### Data to examine ###

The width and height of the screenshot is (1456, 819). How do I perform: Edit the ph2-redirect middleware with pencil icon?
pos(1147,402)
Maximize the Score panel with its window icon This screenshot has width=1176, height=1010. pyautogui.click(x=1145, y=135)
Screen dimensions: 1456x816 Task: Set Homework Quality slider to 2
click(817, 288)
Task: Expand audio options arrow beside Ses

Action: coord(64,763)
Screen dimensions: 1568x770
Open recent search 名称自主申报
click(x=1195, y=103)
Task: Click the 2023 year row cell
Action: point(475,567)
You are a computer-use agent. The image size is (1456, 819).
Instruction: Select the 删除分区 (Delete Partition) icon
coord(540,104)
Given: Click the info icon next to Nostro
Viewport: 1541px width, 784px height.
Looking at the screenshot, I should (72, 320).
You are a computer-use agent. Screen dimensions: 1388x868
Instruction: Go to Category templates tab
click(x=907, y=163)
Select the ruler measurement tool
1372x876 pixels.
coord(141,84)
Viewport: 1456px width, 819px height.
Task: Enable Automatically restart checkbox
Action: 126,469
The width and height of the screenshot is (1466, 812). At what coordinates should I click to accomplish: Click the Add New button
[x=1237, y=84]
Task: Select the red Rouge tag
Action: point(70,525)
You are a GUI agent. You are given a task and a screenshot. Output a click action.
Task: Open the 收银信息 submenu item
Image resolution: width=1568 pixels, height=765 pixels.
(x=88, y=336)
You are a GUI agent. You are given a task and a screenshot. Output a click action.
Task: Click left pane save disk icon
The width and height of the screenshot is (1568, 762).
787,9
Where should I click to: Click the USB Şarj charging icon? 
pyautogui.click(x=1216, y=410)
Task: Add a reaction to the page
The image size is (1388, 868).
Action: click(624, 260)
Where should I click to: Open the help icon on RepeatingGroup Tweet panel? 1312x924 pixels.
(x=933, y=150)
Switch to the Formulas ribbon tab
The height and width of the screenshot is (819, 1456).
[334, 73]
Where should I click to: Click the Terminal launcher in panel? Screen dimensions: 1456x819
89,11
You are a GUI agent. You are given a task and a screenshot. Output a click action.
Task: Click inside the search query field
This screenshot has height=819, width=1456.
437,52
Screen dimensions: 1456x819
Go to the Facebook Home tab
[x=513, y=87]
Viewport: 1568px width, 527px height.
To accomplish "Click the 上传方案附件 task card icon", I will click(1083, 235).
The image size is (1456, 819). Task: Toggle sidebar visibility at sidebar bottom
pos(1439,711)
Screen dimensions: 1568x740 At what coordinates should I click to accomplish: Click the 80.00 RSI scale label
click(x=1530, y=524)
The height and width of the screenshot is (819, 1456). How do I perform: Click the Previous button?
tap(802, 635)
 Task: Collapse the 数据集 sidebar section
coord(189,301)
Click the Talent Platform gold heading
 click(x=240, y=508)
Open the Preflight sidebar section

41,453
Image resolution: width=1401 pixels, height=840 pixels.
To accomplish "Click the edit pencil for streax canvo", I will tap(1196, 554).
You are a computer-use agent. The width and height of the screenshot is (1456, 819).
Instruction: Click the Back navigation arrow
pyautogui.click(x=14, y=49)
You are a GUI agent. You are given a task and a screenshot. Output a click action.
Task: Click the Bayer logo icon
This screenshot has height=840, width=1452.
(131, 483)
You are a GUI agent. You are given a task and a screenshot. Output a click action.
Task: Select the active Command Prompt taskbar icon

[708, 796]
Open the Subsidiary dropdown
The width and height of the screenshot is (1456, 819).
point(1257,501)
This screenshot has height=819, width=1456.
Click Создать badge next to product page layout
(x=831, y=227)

###

Task:
When the entries above show the word "will" in a line, copy that line out.

Exercise result:
To accomplish "Click the 上传方案附件 task card icon", I will click(1083, 235).
To accomplish "Click the edit pencil for streax canvo", I will tap(1196, 554).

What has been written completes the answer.